• THE TASK
Word for word, copy the line that contains "Image resolution: width=1568" and each line after it in the data below. Pictures stay out of the copy.

(Dataset entries)
______________________________
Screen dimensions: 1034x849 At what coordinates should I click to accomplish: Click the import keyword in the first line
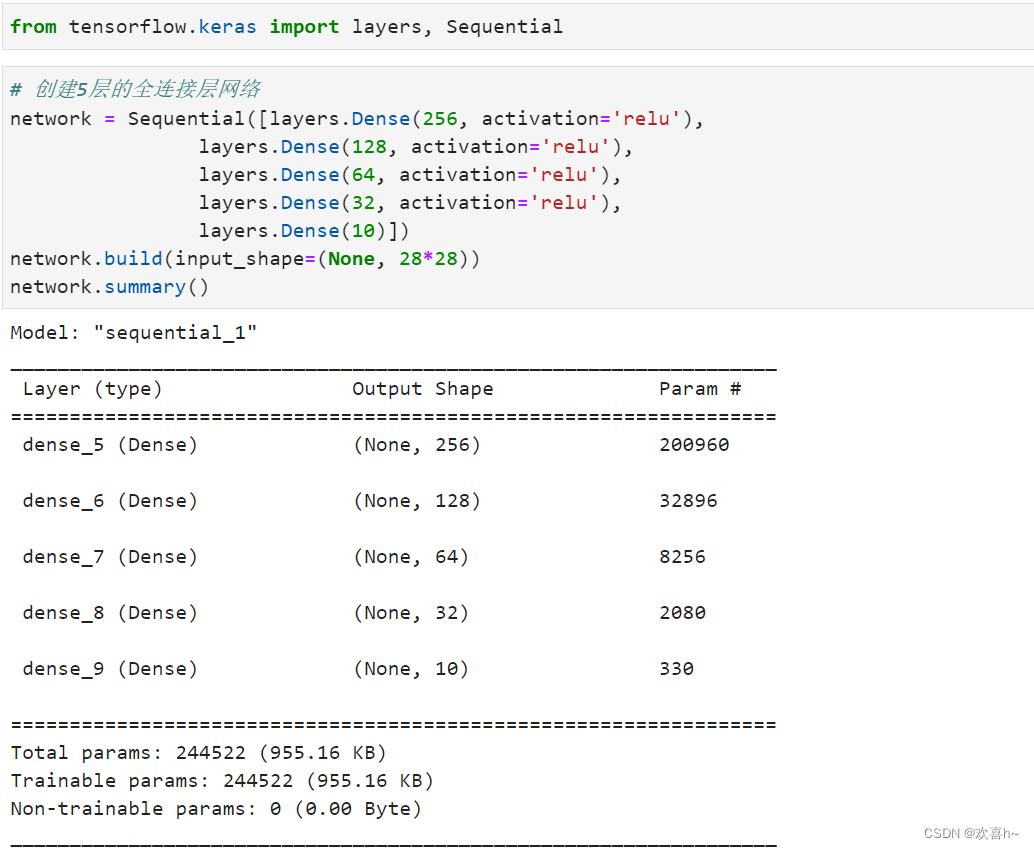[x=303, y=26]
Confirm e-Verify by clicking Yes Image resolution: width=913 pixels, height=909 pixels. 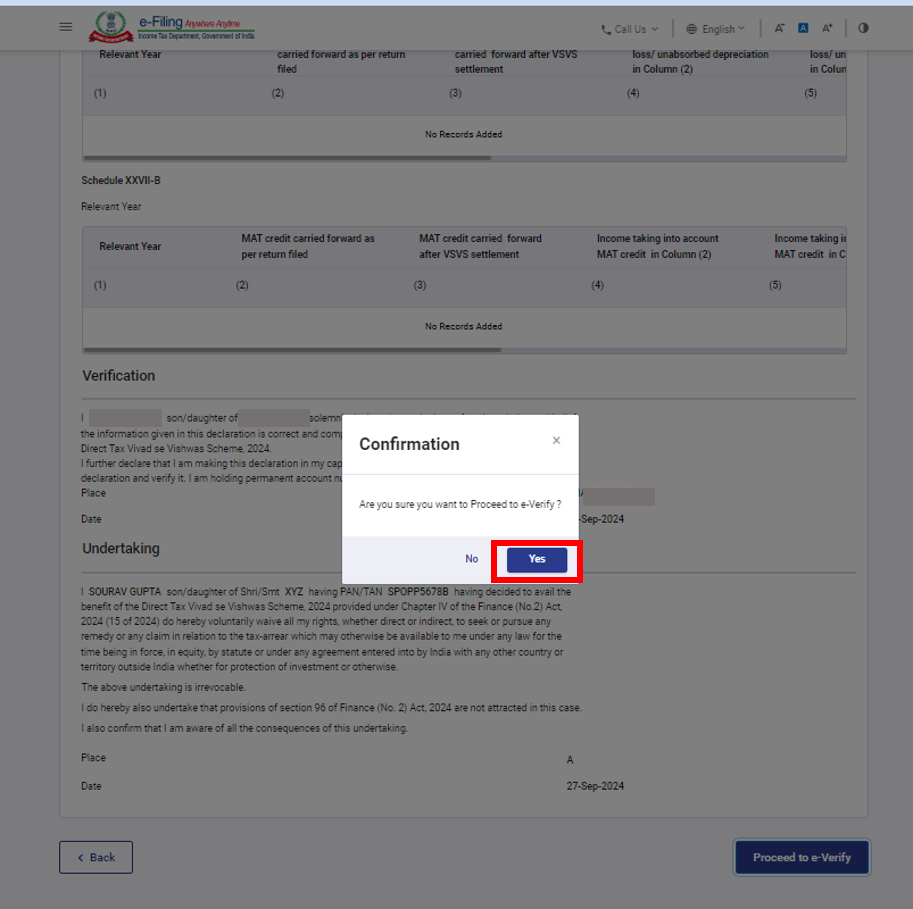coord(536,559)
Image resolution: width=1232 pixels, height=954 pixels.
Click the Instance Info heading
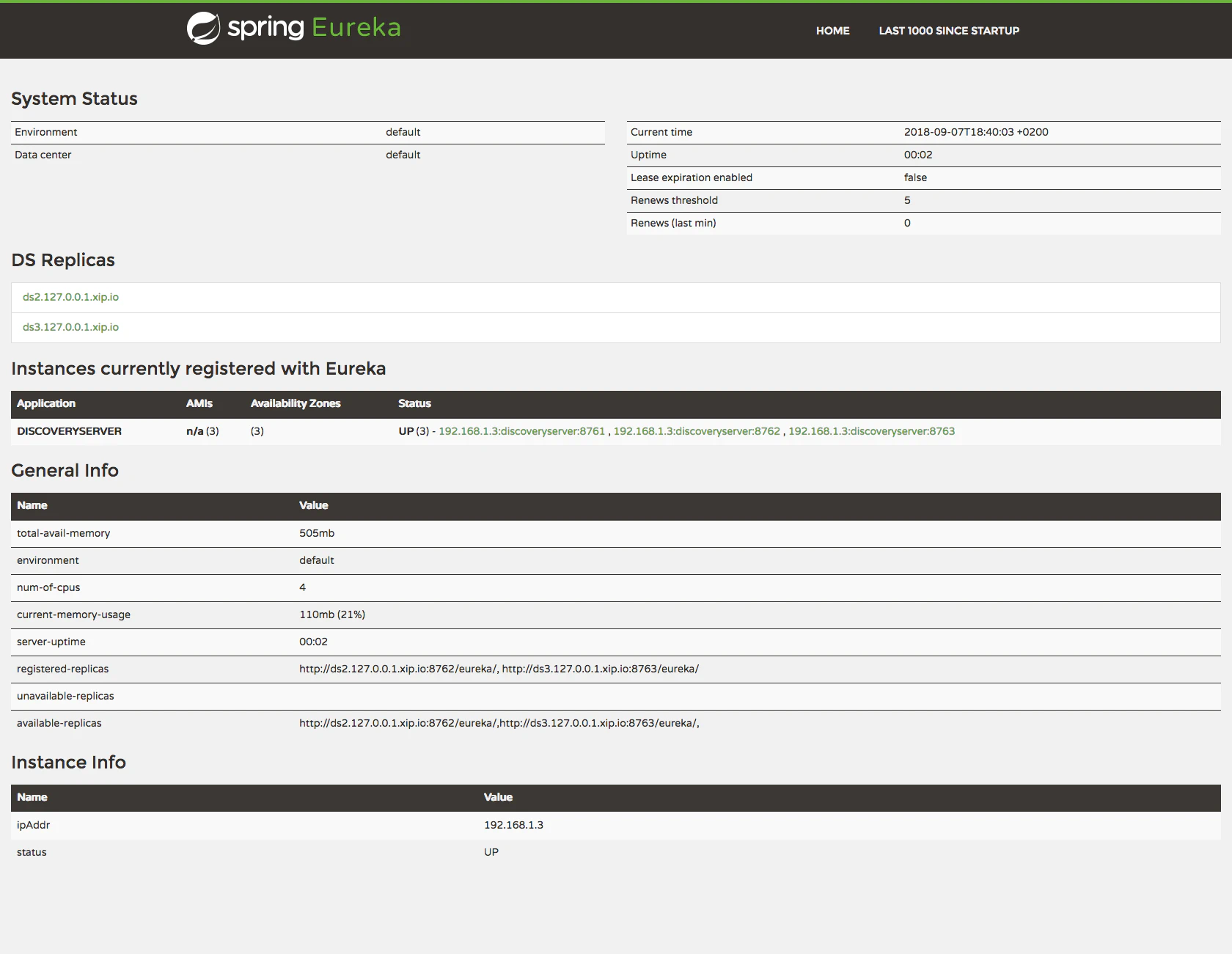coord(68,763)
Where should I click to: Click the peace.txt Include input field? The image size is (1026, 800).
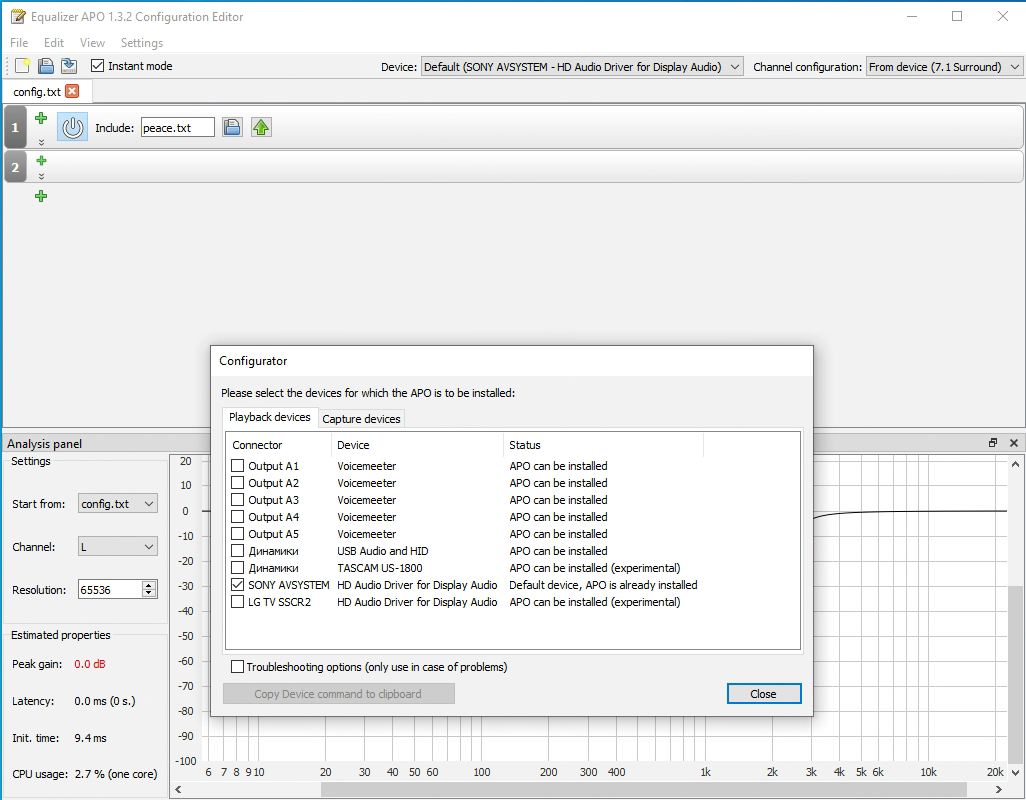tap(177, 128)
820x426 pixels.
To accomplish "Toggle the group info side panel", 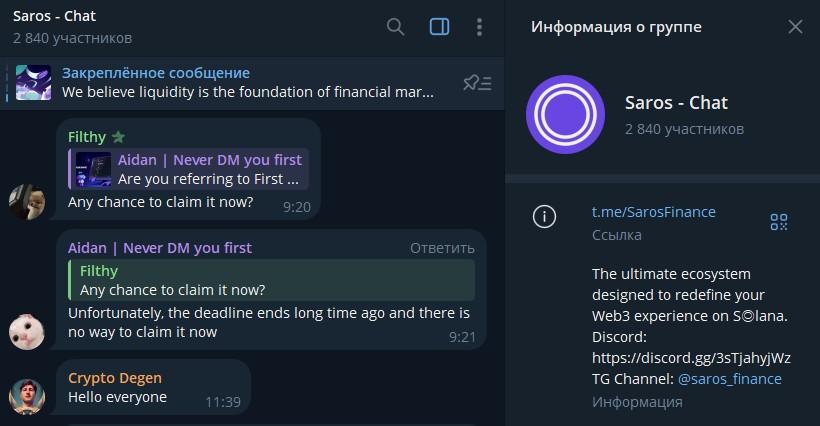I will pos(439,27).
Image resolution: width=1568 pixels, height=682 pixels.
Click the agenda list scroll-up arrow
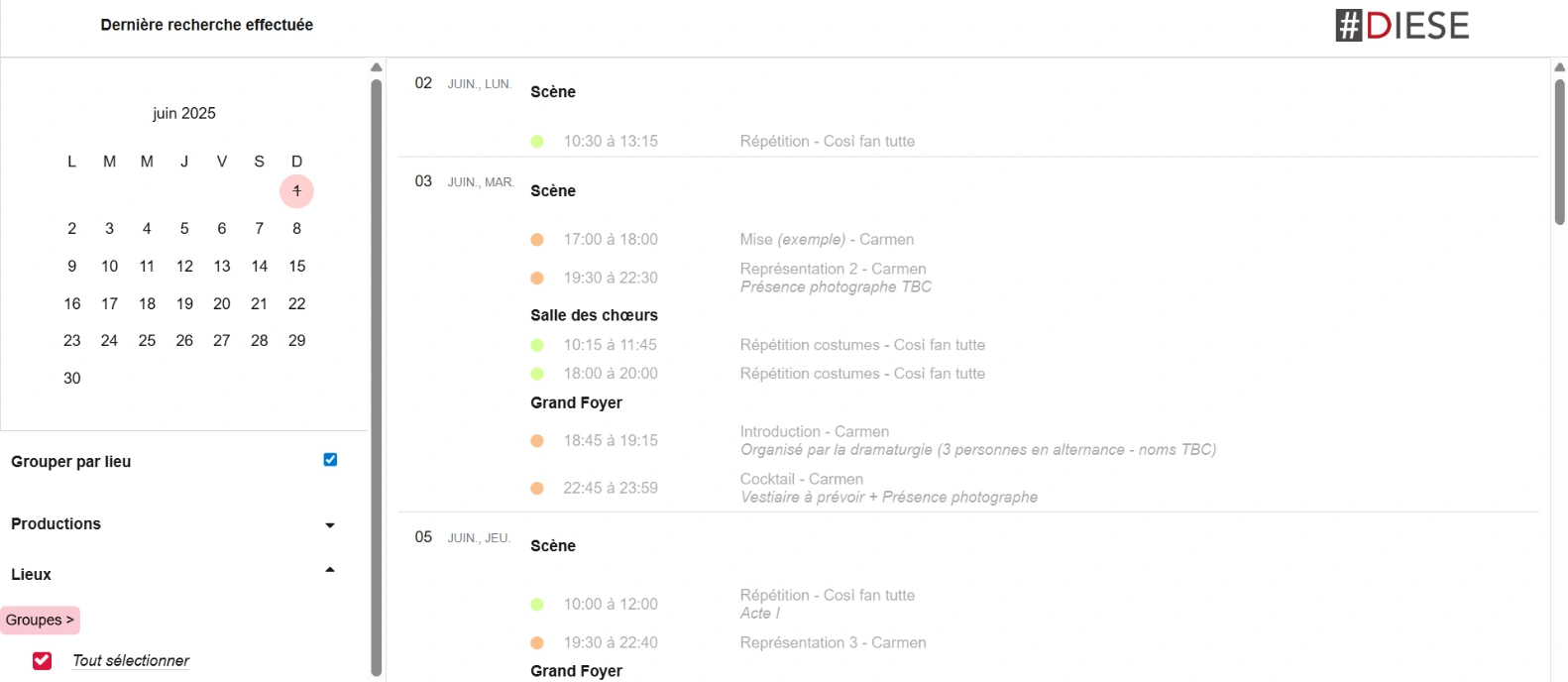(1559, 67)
______________________________
• EXERCISE RESULT
Image resolution: width=1568 pixels, height=682 pixels.
Click the agenda list scroll-up arrow
(1559, 67)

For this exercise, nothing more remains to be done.